Google’s SMILY For Digital Pathology
Pathology images can be viewed at different magnifications (zoom levels), SMILY automatically searches images at the same magnification as the input image. SMILY strikes the right balance by equipping the doctors with domain expertise while allowing them to customise the tool for their own benefit.
How Far Is The Future?
AI has the potential to transform the delivery of healthcare, from streamlining workflow processes to improving the accuracy of diagnosis and personalising treatment, as well as helping staff work more efficiently and effectively.
Machine learning (ML) is now capable of assisting medical professionals in diagnosing critical cases like diabetic eye disease and metastatic breast cancer. No matter how improved the algorithms are, they will be useless unless a doctor finds the data sensible. So how doctors interact with information can be crucial determinants in the utility of ML technology.
There are few challenges for the AI community that looks to make it big in the field of healthcare.
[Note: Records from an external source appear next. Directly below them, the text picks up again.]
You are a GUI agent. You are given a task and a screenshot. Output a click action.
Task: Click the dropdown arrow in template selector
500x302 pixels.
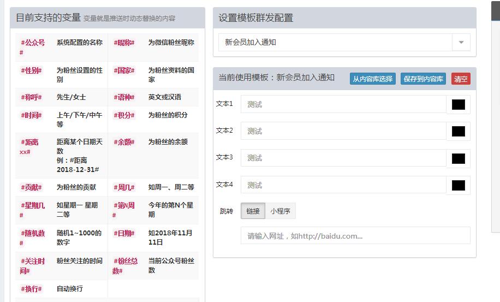[461, 43]
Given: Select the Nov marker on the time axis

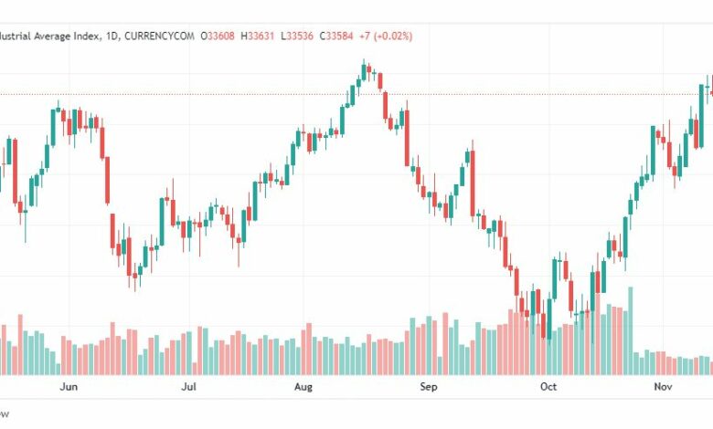Looking at the screenshot, I should coord(664,387).
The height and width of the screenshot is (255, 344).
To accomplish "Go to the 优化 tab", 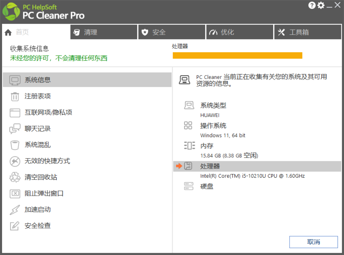I will click(x=239, y=32).
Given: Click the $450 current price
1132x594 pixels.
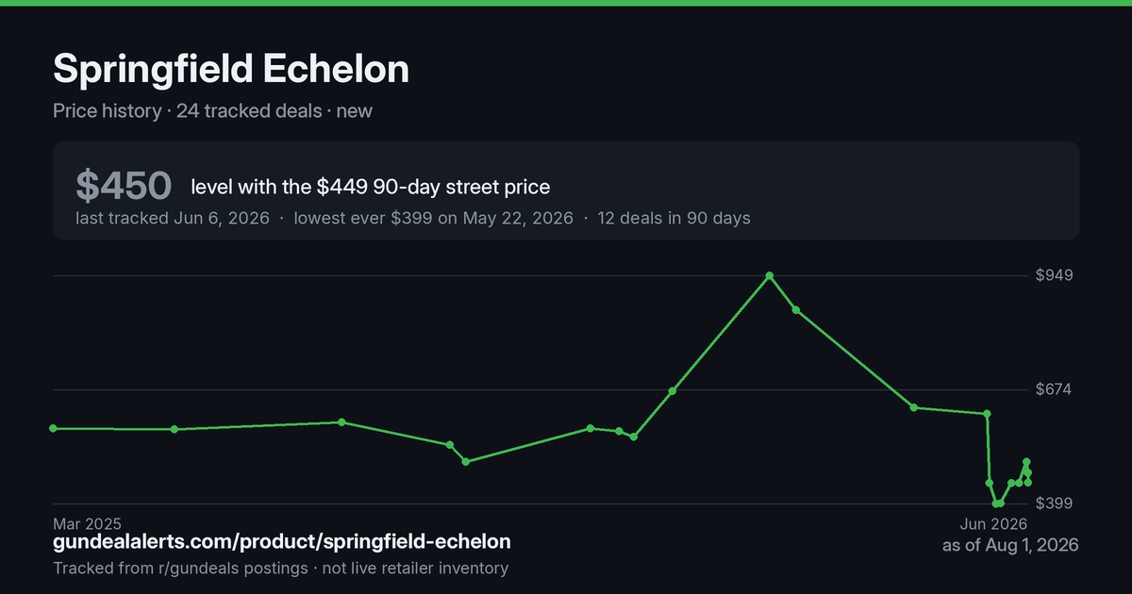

They can be summarised as follows:
- High running costs.
- Finding the right group of researchers with interdisciplinary knowledge.
- Collecting enough data to prevent bias.
- Keeping the data private(for ex: Alexa suggesting drops by listening to coughing sounds).
Overcoming these challenges requires a lot of rework from the grassroots level. A good start can be education. 21st-century healthcare professionals should be trained in health data provenance, curation, integration and governance, the ethics of AI and autonomous systems or tools to accelerate transformation in the world of medicine.